I think the ATV3 doesn't have much storage space which is why it isn't going to happen for the ATV3. It's been out a long time.


----------



## yvrpinoy (Aug 10, 2013)

Hello,

So a jailbroken ATV2 works in Dubai? That is great ! I plan on bringing it with me this December when I finally move to Dubai 





Dubaifrog said:


> Only 1 and 2 at the moment but am sure it won't be long


----------



## yvrpinoy (Aug 10, 2013)

If I a reading your post correctly that you have ATV*1*, you can do it yourself.

You can go to this website Help with jailbreaking Apple tv 1st gen....

You can also search on Youtube.




Dubaifrog said:


> Does anyone know anywhere I can get my Apple TV 1 jail broken ? (3.0.2 software)


----------



## Chocoholic (Oct 29, 2012)

What does jailbreaking your Apple tv do?


----------



## Canuck_Sens (Nov 16, 2010)

Chocoholic said:


> What does jailbreaking your Apple tv do?


Hmmmm how can I put this simply?

It will allow you to experience a transcendent state in which there is neither suffering, desire, nor sense of self . You will become one of a very few privileged touched by the freedom of a jailbreaken ATV. LOL 

More importantly you wont need cable and you shall have in your finger tips the ability to install very particular apps on that device which will give you access to enormous amount of content anywhere, anytime when you want it.


----------



## blazeaway (Sep 28, 2011)

Canuck_Sens said:


> Hmmmm how can I put this simply?
> 
> It will allow you to experience a transcendent state in which there is neither suffering, desire, nor sense of self . You will become one of a very few privileged touched by the freedom of a jailbreaken ATV. LOL
> 
> More importantly you wont need cable and you shall have in your finger tips the ability to install very particular apps on that device which will give you access to enormous amount of content anywhere, anytime when you want it.

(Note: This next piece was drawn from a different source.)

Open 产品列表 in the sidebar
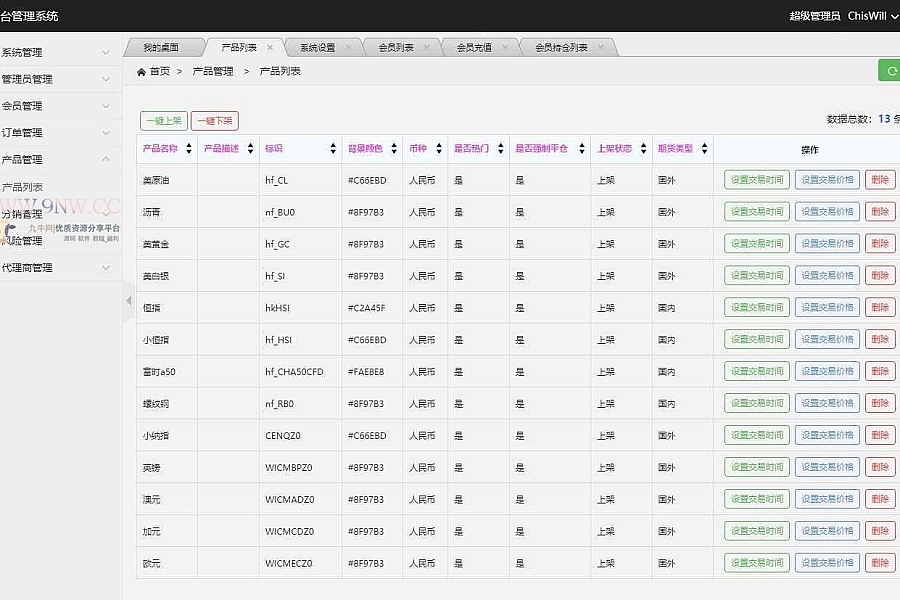tap(23, 187)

 Jailbreak? My Apple TV works fine don't know what version it is though. About a year old


----------



## sammylou (Oct 29, 2012)

Canuck_Sens said:


> Hmmmm how can I put this simply?
> 
> It will allow you to experience a transcendent state in which there is neither suffering, desire, nor sense of self . You will become one of a very few privileged touched by the freedom of a jailbreaken ATV. LOL
> 
> More importantly you wont need cable and you shall have in your finger tips the ability to install very particular apps on that device which will give you access to enormous amount of content anywhere, anytime when you want it.

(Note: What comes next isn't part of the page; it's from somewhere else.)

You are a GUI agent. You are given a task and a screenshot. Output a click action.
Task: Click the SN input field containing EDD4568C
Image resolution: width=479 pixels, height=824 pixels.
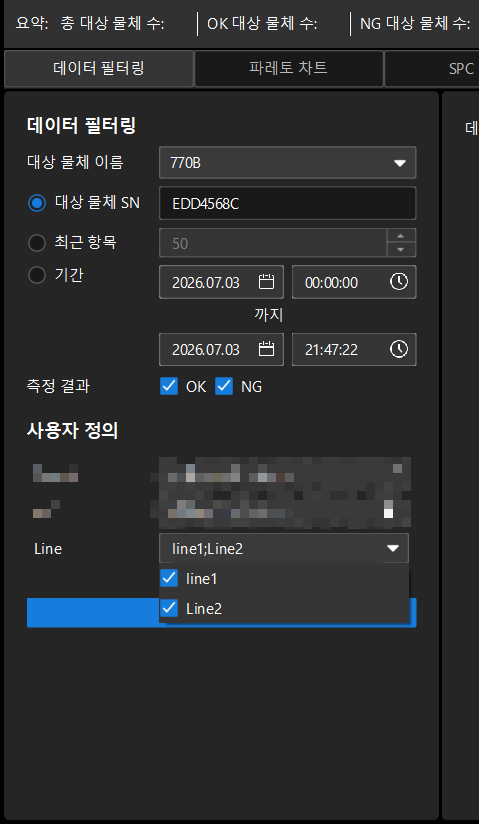(288, 203)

does that mean you can use it independent of your actual apple id and home country??? like access content from any country's iTunes??

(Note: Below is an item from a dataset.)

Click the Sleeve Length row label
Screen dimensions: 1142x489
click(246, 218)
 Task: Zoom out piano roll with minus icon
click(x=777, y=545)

great description of television happiness but doesn't do much to help those of us in the dark to understand what it actually does. i have an apple tv [with a canadian apple id and currently married to that as i have several hundred dollars still in credit and cannot change the country if i wanted to] so would love a more helpful answer.


----------



## Canuck_Sens (Nov 16, 2010)

The main thrust of the question was "what can you do with a jaibroken ATV ?".

In that sense, you can install aps that will give you access to contents for which you would need to pay otherwise. Unfortunately, i dont think it is appropriate for me to explain in great detail how to obtain content that may be illegal due to copyright laws in this forum.

People jaibreak to have the ability to install 3rd party software that was not approved by APPLE for instance.

I suggest that you google or yahoo on"benefits in having a jailbroken ATV" or just send me a pvt message.


----------



## Kurdish (Aug 9, 2013)

sammylou said:


> does that mean you can use it independent of your actual apple id and home country??? like access content from any country's iTunes??
> 
> great description of television happiness but doesn't do much to help those of us in the dark to understand what it actually does. i have an apple tv [with a canadian apple id and currently married to that as i have several hundred dollars still in credit and cannot change the country if i wanted to] so would love a more helpful answer.


My apple tv's thinks they're in the USA for something like $8/month. (as a byproduct, I can't sign in to my Canadian itunes account, only if I had a USA account, which I don't)

I am using Hulu and Netflix. All of this can be done on a non-jailbroken apple TV and it's not very difficult.

For the 'extra content', as mentioned by someone else, you have to jailbreak your Apple TV. I don't use that, but I did jailbreak to play all of my downloaded tv shows and movies of the NAS hard drive connected to my router.


----------